I’m having this problem. I’ve written all these things I was planning to post at some point and then these certain people did this bad thing and everything changed in such a way that it no longer to seemed appropriate to mention things that didn’t have anything to do with what these certain people did or how life has changed as a result, things such as the thing I posted earlier today concerning my pee and also the thing I wrote several days ago about my face.
I’m not the only person with this problem. In the upper-right-hand corner of the cover of the current issue of TimeOut, a weekly magazine here in New York, there is a rectangular block of text that reads “DOING OUR BEST TO RETURN TO THE USUAL ROUTINE, WE PRESENT…” Below this, in much bigger letters of the same style, is the actual title of the issue: “THE FIFTH ANNUAL EATING & DRINKING AWARDS.” Now, I happen to know that the weekly theme of TimeOut is chosen far in advance so that advertisers can make decisions at the beginning of the year as to which issues they’d like to advertise in. This means that the people at TimeOut couldn’t have changed the theme of this issue to something like “THE BAD THING THAT HAPPENED” (assuming they had wanted to) for fear that their advertisers would have been pissed and demanded their money back. So instead they came up with a way to tell their readers that they knew about the bad thing and weren’t heartless jerks who cared only about putting out their silly magazine. This allowed them to put out their silly magazine.
The idea is to find some way to acknowledge that things aren’t normal. This then allows you to act like things are normal. I learned about this a week after the attacks when I decided to send out an Oblivio update containing the announcement that I had launched a new version of Oblivio. I had actually written such an update a week before, only its jokey tone no longer seemed appropriate. What to do? What I did was, I stayed up until 3:00 in morning trying to find the right words to excuse myself for sending such an email, which I felt I had to send because I was now writing things for Oblivio about the attacks, things I wanted people to read. At first I tried to use the update I’d already written, surrounding it with explanatory text, but this didn’t sound right, no matter what explanatory text I used, so I started again from scratch. After myriad failed attempts, I finally struck on a beginning I could live with, as follows:
I wrote a breezy Oblivio update last week which I regrettably did not send. In light of recent events, breeziness no longer seems appropriate, so I’ve distilled that update into four unbreezy items, as follows:
This sounds so simple now – two factual sentences – but it was one of the most difficult things I’ve ever written, taking a good four hours to complete. Perhaps the TimeOut text took just as long. God knows, no one wants to offend anyone or appear callous. For people in the business world, this is a crucial decision. You handle it badly and you lose money.
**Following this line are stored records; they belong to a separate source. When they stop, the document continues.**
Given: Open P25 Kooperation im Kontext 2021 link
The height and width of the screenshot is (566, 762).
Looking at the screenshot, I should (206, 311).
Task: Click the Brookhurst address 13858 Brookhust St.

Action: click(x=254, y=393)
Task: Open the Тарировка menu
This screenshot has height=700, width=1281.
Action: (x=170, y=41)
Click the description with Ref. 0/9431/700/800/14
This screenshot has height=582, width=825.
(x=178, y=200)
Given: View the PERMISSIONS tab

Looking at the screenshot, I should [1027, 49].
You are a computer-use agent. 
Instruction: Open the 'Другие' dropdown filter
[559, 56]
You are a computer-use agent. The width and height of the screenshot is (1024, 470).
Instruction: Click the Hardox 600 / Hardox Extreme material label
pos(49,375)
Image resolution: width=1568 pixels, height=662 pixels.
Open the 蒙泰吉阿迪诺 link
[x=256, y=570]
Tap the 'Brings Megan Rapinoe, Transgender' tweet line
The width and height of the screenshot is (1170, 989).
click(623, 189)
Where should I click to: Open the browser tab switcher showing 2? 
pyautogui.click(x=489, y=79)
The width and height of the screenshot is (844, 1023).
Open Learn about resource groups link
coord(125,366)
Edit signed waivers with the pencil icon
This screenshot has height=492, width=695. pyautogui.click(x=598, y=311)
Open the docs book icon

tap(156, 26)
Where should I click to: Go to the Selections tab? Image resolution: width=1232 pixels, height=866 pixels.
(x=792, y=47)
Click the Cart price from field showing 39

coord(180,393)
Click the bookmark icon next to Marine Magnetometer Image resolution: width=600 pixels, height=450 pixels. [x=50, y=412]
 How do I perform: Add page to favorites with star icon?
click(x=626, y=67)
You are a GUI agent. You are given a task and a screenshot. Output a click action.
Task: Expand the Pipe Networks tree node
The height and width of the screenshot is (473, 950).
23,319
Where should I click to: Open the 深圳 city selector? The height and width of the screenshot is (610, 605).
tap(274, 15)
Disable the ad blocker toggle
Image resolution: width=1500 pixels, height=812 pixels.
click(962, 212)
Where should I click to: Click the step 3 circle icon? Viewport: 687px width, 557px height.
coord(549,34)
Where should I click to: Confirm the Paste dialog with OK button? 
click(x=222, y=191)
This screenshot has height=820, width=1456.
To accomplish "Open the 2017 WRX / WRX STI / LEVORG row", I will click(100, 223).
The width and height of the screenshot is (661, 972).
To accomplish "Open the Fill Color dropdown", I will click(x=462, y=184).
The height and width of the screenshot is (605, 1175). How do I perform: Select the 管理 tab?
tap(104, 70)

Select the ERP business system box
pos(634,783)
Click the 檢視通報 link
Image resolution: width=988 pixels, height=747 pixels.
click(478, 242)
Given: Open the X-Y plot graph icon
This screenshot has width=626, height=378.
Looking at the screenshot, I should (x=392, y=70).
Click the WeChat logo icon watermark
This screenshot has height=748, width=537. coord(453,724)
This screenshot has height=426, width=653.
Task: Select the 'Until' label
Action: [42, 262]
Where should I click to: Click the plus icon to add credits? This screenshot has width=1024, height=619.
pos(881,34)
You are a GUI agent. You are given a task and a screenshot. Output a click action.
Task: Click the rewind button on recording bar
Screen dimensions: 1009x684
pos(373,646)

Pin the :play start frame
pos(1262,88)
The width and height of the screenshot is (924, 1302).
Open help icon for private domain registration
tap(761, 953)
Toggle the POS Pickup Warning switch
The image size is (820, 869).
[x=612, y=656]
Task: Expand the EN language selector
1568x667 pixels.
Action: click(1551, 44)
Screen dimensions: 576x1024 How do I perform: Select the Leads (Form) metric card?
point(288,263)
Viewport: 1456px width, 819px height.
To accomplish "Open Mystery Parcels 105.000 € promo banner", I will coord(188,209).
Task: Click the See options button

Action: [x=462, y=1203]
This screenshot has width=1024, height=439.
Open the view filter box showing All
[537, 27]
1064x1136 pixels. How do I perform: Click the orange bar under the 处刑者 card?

For me the issue has nothing to do with money, but that doesn’t make it any less significant.
Late last night I wrote a rather intense political piece which I posted for five minutes, then took down, feeling that yet another intense political piece would be too much. In its place I put the pee piece.
Was this a mistake? I don’t know. The fact is, I’m finding it difficult these days to integrate politics and pee. Said more directly, I’m confused.
On the various sports sites I read, columnists have finally stopped talking about the supposed “healing power” of sports and have gone back to reporting on the sports themselves. This is a great relief. Sports don’t have any healing power; they have diversionary power. Only in America would people consider it healing to be diverted.
My own words – that is, those written before the bad thing happened – have been seeming more and more diversionary. What to do?
My uncertainty here, on the surface an uncertainty about what to post on my website, reflects a deeper uncertainty: I don’t know how to integrate recent events, and recent insights, into my everyday life, or even if that’s possible. Said this way, the problem makes a world of sense, but that, I suspect, is merely my formulation of it. In truth, I’ve no fucking idea what’s happening.
A man signs a shovel and so he digs.